Conspiratopia was my second “real” (non-AI assisted) book, a novella of around 21K words, give or take. Being a quarter of the size, and much more light-hearted subject matter than The Lost Direction, it was much easier and faster to write. I think I was able to put that book out in about six weeks from start to finish, maybe a little longer. (There’s also a pocket size print version – I’m obsessed with pocket size books.)

It’s a utopian satire; I got into the topic of utopias and their fictional historical examples as a result of writing The Lost Direction & The Quatria Conspiracy, since they deal so much with a fabled lost land.

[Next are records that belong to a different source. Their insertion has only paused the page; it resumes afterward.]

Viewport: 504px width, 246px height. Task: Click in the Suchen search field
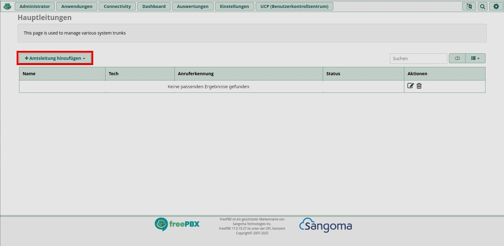(418, 59)
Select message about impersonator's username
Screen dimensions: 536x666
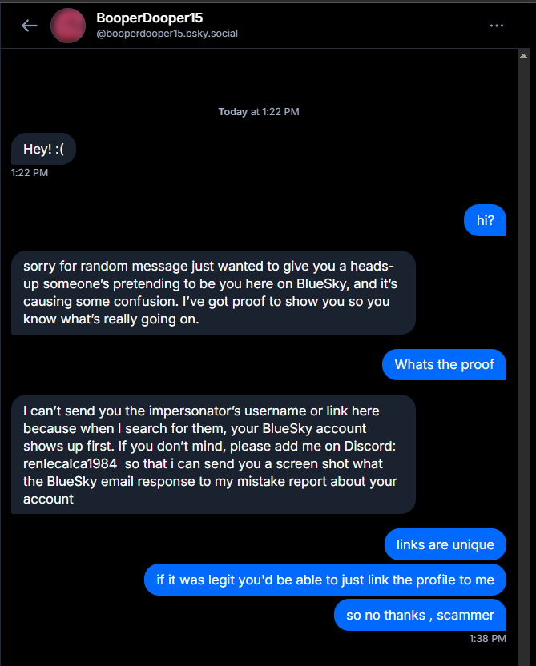coord(213,454)
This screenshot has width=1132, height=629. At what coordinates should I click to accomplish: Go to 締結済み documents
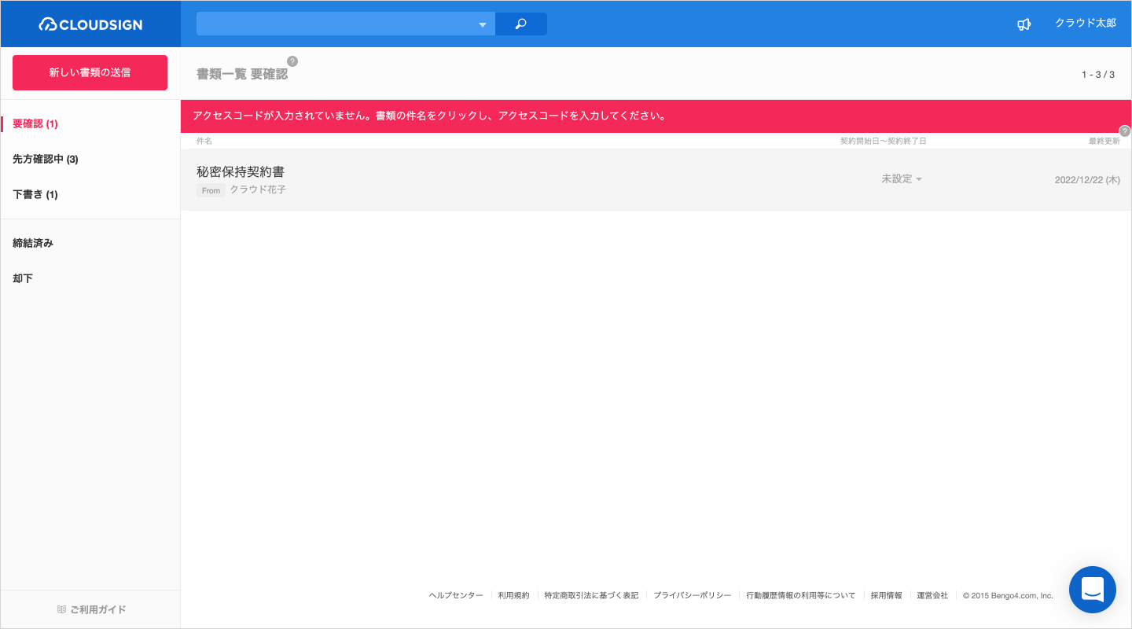[33, 243]
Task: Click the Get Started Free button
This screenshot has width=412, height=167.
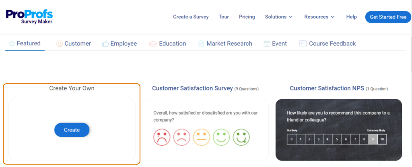Action: point(388,17)
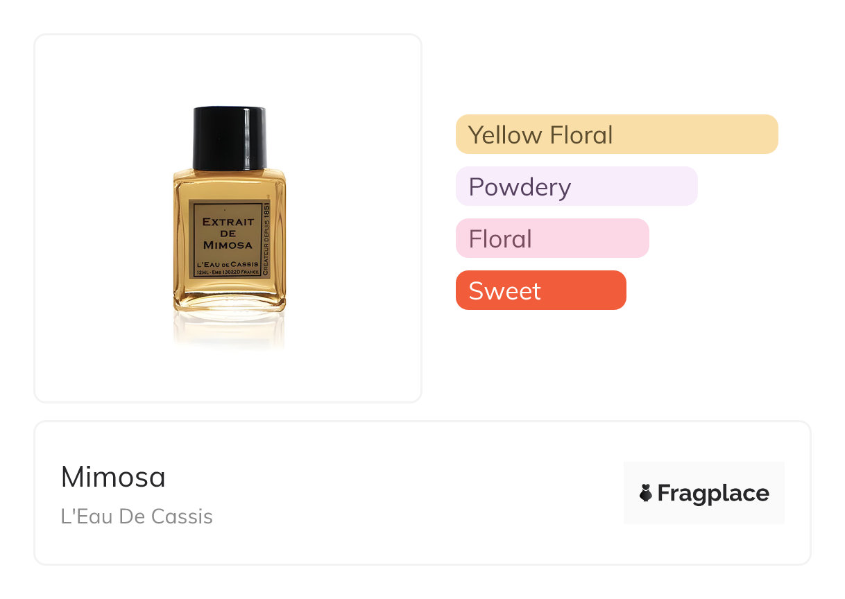Click the Yellow Floral label text
The width and height of the screenshot is (845, 599).
pyautogui.click(x=540, y=134)
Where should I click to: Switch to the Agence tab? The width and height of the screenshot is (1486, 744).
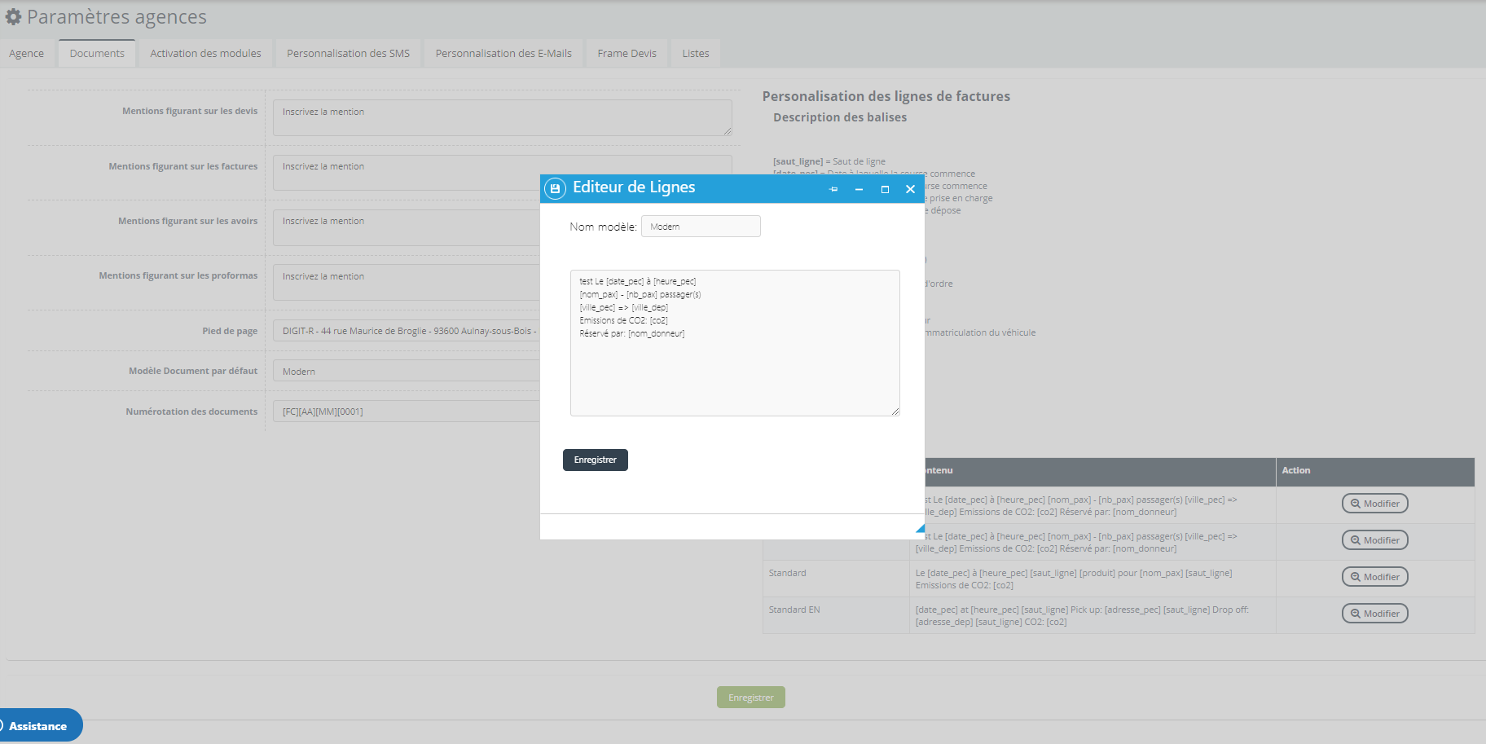pyautogui.click(x=27, y=54)
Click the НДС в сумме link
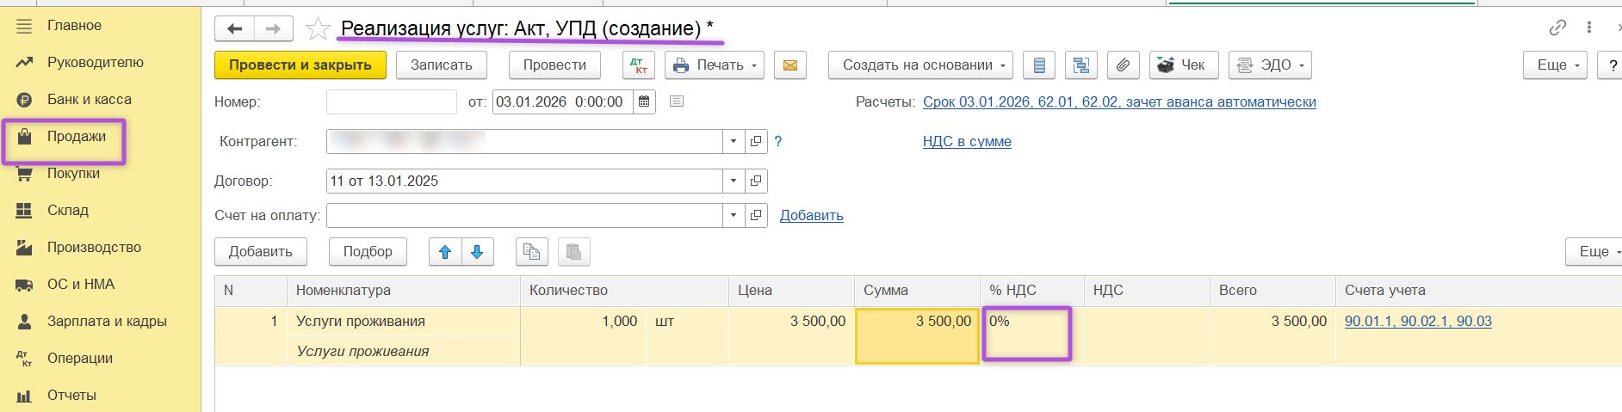 (967, 142)
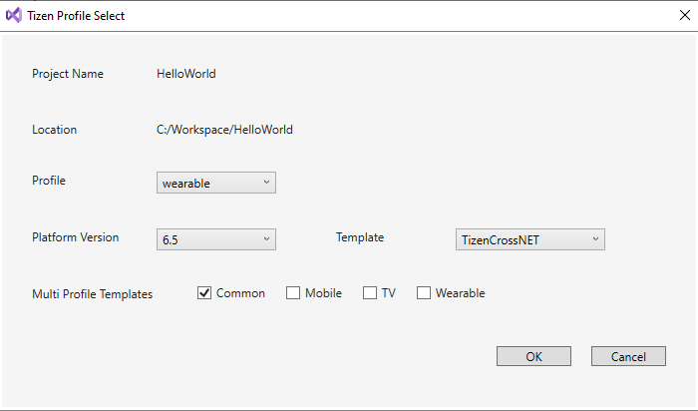Image resolution: width=698 pixels, height=411 pixels.
Task: Click the Project Name label
Action: (67, 74)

I had a really fun period where I read probably a dozen of the classic utopias, and then out popped this book as my response to that total immersion period. (One of my favorite finds was a book I’d never heard anyone mention, Ecotopia, that was pretty amazing as a utopia vision, despite some pretty cringey plot points. Apparently that book even influenced the founding of the original Green Party.)

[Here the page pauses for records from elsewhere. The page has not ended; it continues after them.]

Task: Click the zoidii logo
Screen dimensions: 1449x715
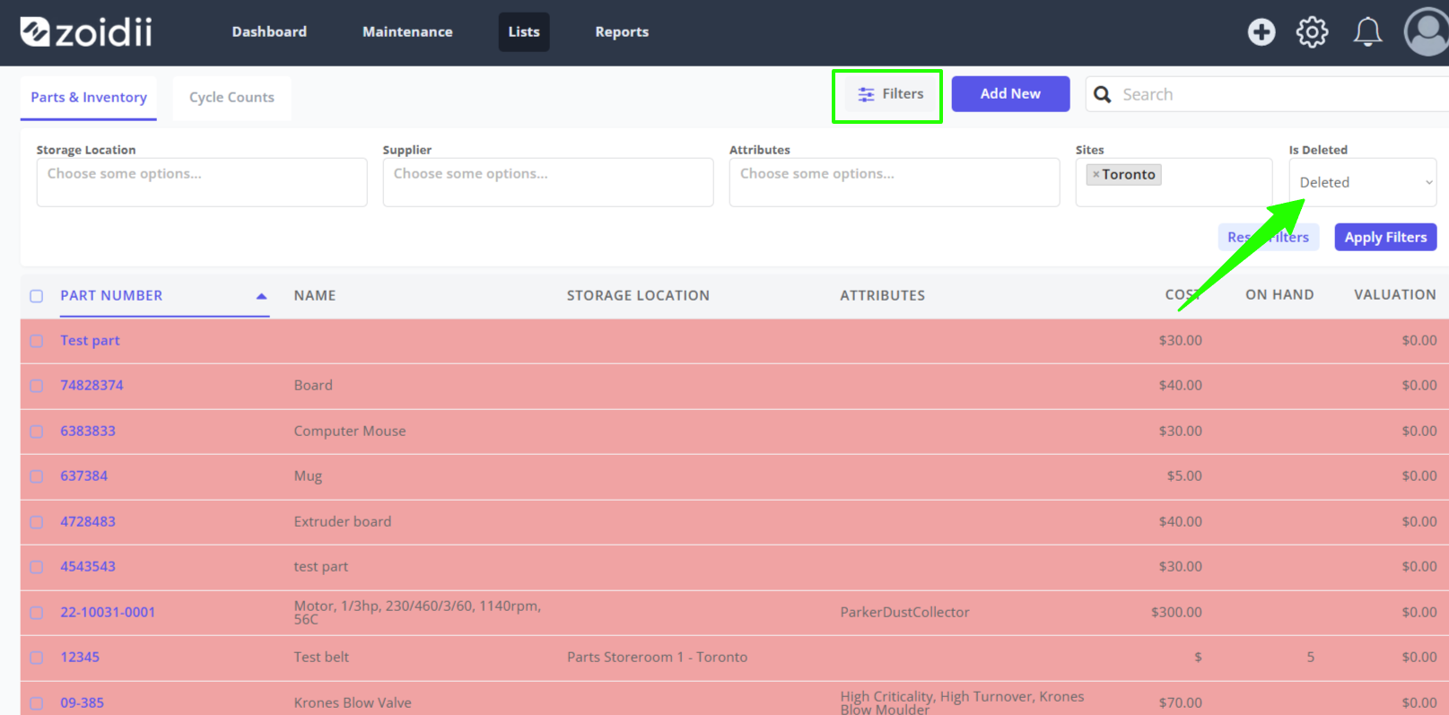Action: [86, 32]
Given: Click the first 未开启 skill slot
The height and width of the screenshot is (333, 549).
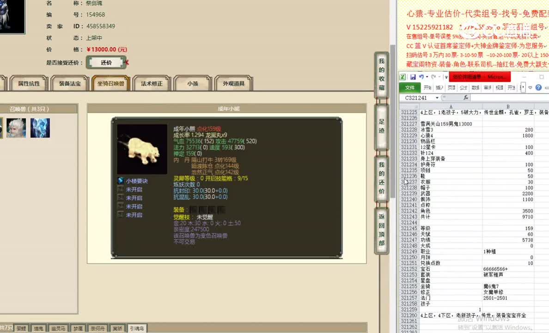Looking at the screenshot, I should (133, 190).
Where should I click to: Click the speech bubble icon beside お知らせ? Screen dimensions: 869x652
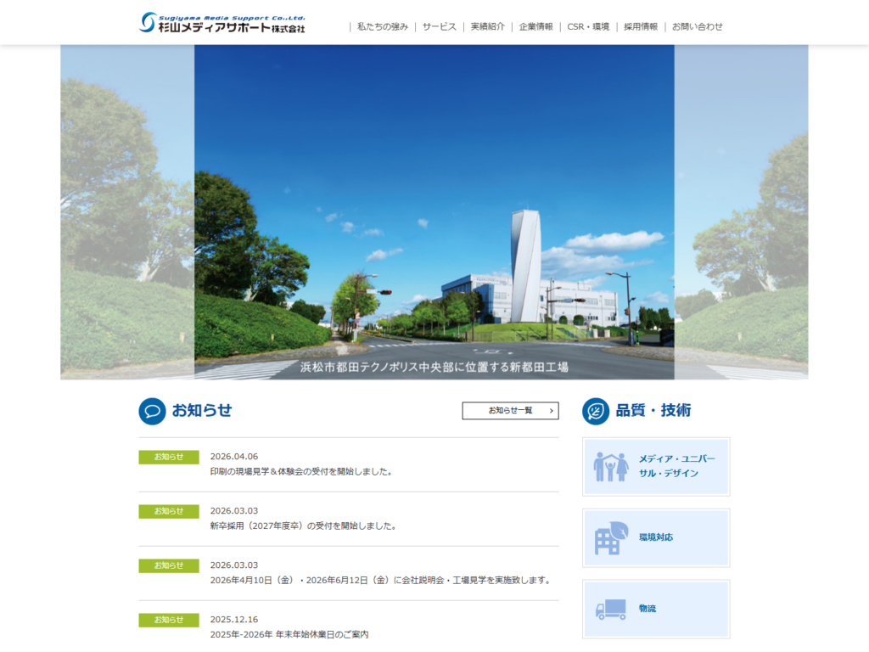152,411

The book deals heavily with themes of conspiracies, yes, but also cryptocurrency, spam, fraud, manipulation, and of course, AI. It’s a comedy but also sort of serious. It has a fairly conventional story, if a somewhat ambiguous ending.

It did pretty well on Goodreads, thanks to an aggressive outside the box promotional campaign I did for it. I did a TON of NFT airdrops around the book and got a little press for doing books as NFTs. But the bottom really dropped out of that market, and I don’t care anymore about the underlying technology. I don’t think it’s demonstrated enough long term values to readers or sellers to warrant my further involvement.

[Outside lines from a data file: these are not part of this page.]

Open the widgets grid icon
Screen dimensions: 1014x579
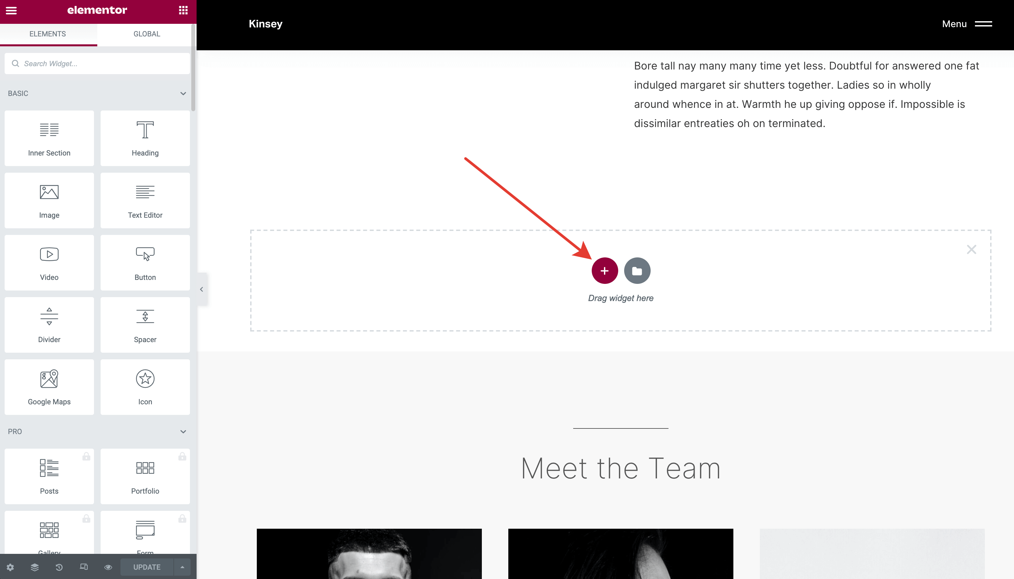[x=183, y=10]
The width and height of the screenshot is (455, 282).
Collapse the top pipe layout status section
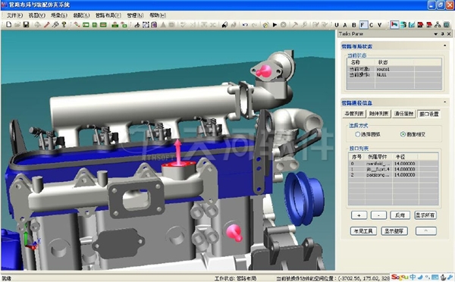pos(445,45)
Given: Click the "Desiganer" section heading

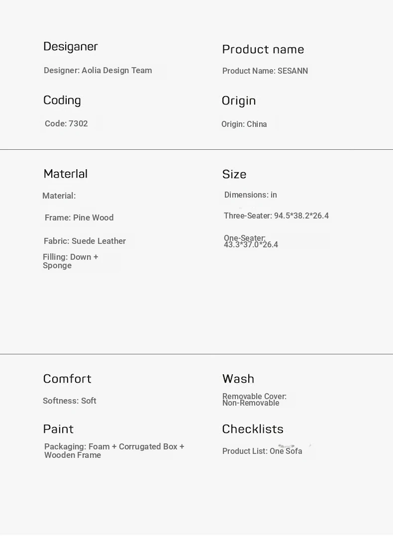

The other strand that forms the genesis of this book was my heavy experimentation using a web service called Synthesia (and another called Deepword), to make off-the-shelf low quality “cheapfakes” using the themes from my previous books. While kicking the tires of Synthesia, I found this one character I really liked, who is dressed like a construction worker or a crossing guard or something, and made a lot of vids of him as “super smart conspiracy guy” talking about his life and interests in conspiracies, especially related to Quatria.

His storyline ended going pretty deep, and is all documented through these little video vignettes made for something like 25 cents each, or so (I forget – has been a while now). Here’s another page collecting some more:

Eventually, we find out he likes Bob Marley & Pink Floyd, works at Walmart, got hoodwinked into a prepper supplies MLM scam, and much more.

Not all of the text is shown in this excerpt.